* Work item *
Go through the entries below and write each one out exactly.

* Entries provided *
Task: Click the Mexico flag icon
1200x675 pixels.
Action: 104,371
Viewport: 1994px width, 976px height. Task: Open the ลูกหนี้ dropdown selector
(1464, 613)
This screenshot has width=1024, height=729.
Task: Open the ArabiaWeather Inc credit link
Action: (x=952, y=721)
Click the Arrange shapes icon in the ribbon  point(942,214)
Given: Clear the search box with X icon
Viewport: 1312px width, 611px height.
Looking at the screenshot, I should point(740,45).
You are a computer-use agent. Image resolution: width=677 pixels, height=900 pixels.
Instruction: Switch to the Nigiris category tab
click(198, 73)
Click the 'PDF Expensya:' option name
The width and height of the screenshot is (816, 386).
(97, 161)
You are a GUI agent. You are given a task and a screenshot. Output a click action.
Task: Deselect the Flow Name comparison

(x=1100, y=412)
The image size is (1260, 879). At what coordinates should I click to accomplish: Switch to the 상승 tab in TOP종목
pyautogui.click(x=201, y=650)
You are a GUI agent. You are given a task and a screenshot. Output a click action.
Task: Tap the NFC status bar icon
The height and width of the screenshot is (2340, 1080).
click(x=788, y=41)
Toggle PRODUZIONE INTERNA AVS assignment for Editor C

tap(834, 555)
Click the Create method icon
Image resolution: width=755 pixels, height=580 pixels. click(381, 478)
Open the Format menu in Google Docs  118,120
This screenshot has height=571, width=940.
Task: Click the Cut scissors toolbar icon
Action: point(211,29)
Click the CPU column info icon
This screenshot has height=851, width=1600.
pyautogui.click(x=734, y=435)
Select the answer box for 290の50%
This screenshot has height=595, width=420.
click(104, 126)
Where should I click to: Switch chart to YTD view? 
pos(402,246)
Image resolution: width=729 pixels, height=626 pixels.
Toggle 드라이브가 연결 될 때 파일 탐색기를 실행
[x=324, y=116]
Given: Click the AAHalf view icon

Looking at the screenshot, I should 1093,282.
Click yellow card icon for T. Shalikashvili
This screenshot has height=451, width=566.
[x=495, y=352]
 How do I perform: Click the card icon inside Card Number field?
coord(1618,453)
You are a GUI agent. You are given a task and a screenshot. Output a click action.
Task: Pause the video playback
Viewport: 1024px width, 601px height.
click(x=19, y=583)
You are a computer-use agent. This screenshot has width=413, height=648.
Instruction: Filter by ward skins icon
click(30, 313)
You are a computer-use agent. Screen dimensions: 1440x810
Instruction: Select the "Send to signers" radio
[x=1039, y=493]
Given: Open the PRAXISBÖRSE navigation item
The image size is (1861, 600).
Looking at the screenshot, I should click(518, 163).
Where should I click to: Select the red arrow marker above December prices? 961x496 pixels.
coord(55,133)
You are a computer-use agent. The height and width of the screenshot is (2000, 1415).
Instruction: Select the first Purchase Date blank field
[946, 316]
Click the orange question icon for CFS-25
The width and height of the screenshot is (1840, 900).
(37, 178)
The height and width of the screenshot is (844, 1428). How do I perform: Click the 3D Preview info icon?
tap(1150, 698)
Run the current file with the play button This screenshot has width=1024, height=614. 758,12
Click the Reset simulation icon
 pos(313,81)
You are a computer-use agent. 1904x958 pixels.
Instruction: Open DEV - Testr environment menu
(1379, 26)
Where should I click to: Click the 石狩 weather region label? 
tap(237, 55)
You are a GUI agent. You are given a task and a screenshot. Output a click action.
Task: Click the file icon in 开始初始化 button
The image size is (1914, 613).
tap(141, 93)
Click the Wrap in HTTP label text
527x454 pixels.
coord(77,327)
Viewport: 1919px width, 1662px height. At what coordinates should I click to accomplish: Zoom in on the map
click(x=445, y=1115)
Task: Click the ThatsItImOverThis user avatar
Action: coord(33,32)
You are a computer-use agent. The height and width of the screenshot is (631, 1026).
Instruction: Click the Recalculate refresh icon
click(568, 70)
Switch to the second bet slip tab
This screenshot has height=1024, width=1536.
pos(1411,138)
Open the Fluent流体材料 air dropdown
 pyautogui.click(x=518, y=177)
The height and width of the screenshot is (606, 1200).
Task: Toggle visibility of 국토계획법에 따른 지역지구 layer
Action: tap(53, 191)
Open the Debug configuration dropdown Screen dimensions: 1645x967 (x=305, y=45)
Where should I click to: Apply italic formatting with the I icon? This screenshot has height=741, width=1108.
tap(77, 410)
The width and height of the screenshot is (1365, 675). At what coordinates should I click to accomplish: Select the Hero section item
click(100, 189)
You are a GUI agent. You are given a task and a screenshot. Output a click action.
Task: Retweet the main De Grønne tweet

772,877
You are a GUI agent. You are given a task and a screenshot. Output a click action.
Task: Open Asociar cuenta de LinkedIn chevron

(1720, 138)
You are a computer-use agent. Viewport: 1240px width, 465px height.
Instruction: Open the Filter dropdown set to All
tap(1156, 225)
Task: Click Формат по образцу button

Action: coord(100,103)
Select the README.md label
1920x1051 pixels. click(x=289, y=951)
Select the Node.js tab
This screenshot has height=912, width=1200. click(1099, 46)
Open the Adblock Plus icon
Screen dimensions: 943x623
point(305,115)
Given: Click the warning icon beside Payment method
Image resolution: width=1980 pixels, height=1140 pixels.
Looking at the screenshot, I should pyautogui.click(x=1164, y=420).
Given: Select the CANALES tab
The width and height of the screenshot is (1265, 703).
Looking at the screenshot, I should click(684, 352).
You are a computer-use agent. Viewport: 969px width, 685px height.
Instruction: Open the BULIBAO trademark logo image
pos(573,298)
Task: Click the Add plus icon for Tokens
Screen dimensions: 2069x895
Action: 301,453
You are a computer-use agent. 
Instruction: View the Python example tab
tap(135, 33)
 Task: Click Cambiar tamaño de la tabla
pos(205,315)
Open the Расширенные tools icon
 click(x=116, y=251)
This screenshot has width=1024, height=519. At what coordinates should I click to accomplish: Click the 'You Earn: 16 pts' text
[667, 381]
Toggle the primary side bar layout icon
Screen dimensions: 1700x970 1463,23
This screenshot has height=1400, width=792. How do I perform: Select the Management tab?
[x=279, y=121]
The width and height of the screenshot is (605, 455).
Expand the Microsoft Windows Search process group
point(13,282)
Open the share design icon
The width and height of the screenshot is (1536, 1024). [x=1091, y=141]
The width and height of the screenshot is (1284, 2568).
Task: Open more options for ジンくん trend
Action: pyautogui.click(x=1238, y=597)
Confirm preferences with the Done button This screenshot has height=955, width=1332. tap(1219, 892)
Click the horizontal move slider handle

* Finished task *
Task: Click the Mexico flag icon
1200x675 pixels.
Action: 104,371
Viewport: 1994px width, 976px height. Task: Open the ลูกหนี้ dropdown selector
(1464, 613)
This screenshot has width=1024, height=729.
Task: Open the ArabiaWeather Inc credit link
Action: (x=952, y=721)
Click the Arrange shapes icon in the ribbon  point(942,214)
Given: Clear the search box with X icon
Viewport: 1312px width, 611px height.
Looking at the screenshot, I should point(740,45).
You are a computer-use agent. Image resolution: width=677 pixels, height=900 pixels.
Instruction: Switch to the Nigiris category tab
click(198, 73)
Click the 'PDF Expensya:' option name
The width and height of the screenshot is (816, 386).
(97, 161)
You are a GUI agent. You are given a task and a screenshot. Output a click action.
Task: Deselect the Flow Name comparison

(x=1100, y=412)
The image size is (1260, 879). At what coordinates should I click to accomplish: Switch to the 상승 tab in TOP종목
pyautogui.click(x=201, y=650)
You are a GUI agent. You are given a task and a screenshot. Output a click action.
Task: Tap the NFC status bar icon
The height and width of the screenshot is (2340, 1080).
click(x=788, y=41)
Toggle PRODUZIONE INTERNA AVS assignment for Editor C

tap(834, 555)
Click the Create method icon
Image resolution: width=755 pixels, height=580 pixels. click(381, 478)
Open the Format menu in Google Docs  118,120
This screenshot has height=571, width=940.
Task: Click the Cut scissors toolbar icon
Action: point(211,29)
Click the CPU column info icon
This screenshot has height=851, width=1600.
pyautogui.click(x=734, y=435)
Select the answer box for 290の50%
This screenshot has height=595, width=420.
click(104, 126)
Where should I click to: Switch chart to YTD view? 
pos(402,246)
Image resolution: width=729 pixels, height=626 pixels.
Toggle 드라이브가 연결 될 때 파일 탐색기를 실행
[x=324, y=116]
Given: Click the AAHalf view icon

Looking at the screenshot, I should 1093,282.
Click yellow card icon for T. Shalikashvili
This screenshot has height=451, width=566.
[x=495, y=352]
 How do I perform: Click the card icon inside Card Number field?
coord(1618,453)
You are a GUI agent. You are given a task and a screenshot. Output a click action.
Task: Pause the video playback
Viewport: 1024px width, 601px height.
click(x=19, y=583)
You are a computer-use agent. This screenshot has width=413, height=648.
Instruction: Filter by ward skins icon
click(30, 313)
You are a computer-use agent. Screen dimensions: 1440x810
Instruction: Select the "Send to signers" radio
[x=1039, y=493]
Given: Open the PRAXISBÖRSE navigation item
The image size is (1861, 600).
Looking at the screenshot, I should click(518, 163).
Where should I click to: Select the red arrow marker above December prices? 961x496 pixels.
coord(55,133)
You are a computer-use agent. The height and width of the screenshot is (2000, 1415).
Instruction: Select the first Purchase Date blank field
[946, 316]
Click the orange question icon for CFS-25
The width and height of the screenshot is (1840, 900).
(37, 178)
The height and width of the screenshot is (844, 1428). How do I perform: Click the 3D Preview info icon?
tap(1150, 698)
Run the current file with the play button This screenshot has width=1024, height=614. 758,12
Click the Reset simulation icon
 pos(313,81)
You are a computer-use agent. 1904x958 pixels.
Instruction: Open DEV - Testr environment menu
(1379, 26)
Where should I click to: Click the 石狩 weather region label? 
tap(237, 55)
You are a GUI agent. You are given a task and a screenshot. Output a click action.
Task: Click the file icon in 开始初始化 button
The image size is (1914, 613).
tap(141, 93)
Click the Wrap in HTTP label text
527x454 pixels.
coord(77,327)
Viewport: 1919px width, 1662px height. At what coordinates should I click to accomplish: Zoom in on the map
click(x=445, y=1115)
Task: Click the ThatsItImOverThis user avatar
Action: coord(33,32)
You are a computer-use agent. The height and width of the screenshot is (631, 1026).
Instruction: Click the Recalculate refresh icon
click(568, 70)
Switch to the second bet slip tab
This screenshot has height=1024, width=1536.
pos(1411,138)
Open the Fluent流体材料 air dropdown
 pyautogui.click(x=518, y=177)
The height and width of the screenshot is (606, 1200).
Task: Toggle visibility of 국토계획법에 따른 지역지구 layer
Action: tap(53, 191)
Open the Debug configuration dropdown Screen dimensions: 1645x967 (x=305, y=45)
Where should I click to: Apply italic formatting with the I icon? This screenshot has height=741, width=1108.
tap(77, 410)
The width and height of the screenshot is (1365, 675). At what coordinates should I click to accomplish: Select the Hero section item
click(100, 189)
You are a GUI agent. You are given a task and a screenshot. Output a click action.
Task: Retweet the main De Grønne tweet

772,877
You are a GUI agent. You are given a task and a screenshot. Output a click action.
Task: Open Asociar cuenta de LinkedIn chevron

(1720, 138)
You are a computer-use agent. Viewport: 1240px width, 465px height.
Instruction: Open the Filter dropdown set to All
tap(1156, 225)
Task: Click Формат по образцу button

Action: coord(100,103)
Select the README.md label
1920x1051 pixels. click(x=289, y=951)
Select the Node.js tab
This screenshot has height=912, width=1200. click(1099, 46)
Open the Adblock Plus icon
Screen dimensions: 943x623
point(305,115)
Given: Click the warning icon beside Payment method
Image resolution: width=1980 pixels, height=1140 pixels.
Looking at the screenshot, I should pyautogui.click(x=1164, y=420).
Given: Select the CANALES tab
The width and height of the screenshot is (1265, 703).
Looking at the screenshot, I should click(684, 352).
You are a computer-use agent. Viewport: 969px width, 685px height.
Instruction: Open the BULIBAO trademark logo image
pos(573,298)
Task: Click the Add plus icon for Tokens
Screen dimensions: 2069x895
Action: 301,453
You are a computer-use agent. 
Instruction: View the Python example tab
tap(135, 33)
 Task: Click Cambiar tamaño de la tabla
pos(205,315)
Open the Расширенные tools icon
 click(x=116, y=251)
This screenshot has width=1024, height=519. At what coordinates should I click to accomplish: Click the 'You Earn: 16 pts' text
[667, 381]
Toggle the primary side bar layout icon
Screen dimensions: 1700x970 1463,23
This screenshot has height=1400, width=792. How do I perform: Select the Management tab?
[x=279, y=121]
The width and height of the screenshot is (605, 455).
Expand the Microsoft Windows Search process group
point(13,282)
Open the share design icon
The width and height of the screenshot is (1536, 1024). [x=1091, y=141]
The width and height of the screenshot is (1284, 2568).
Task: Open more options for ジンくん trend
Action: pyautogui.click(x=1238, y=597)
Confirm preferences with the Done button This screenshot has height=955, width=1332. tap(1219, 892)
Click the horizontal move slider handle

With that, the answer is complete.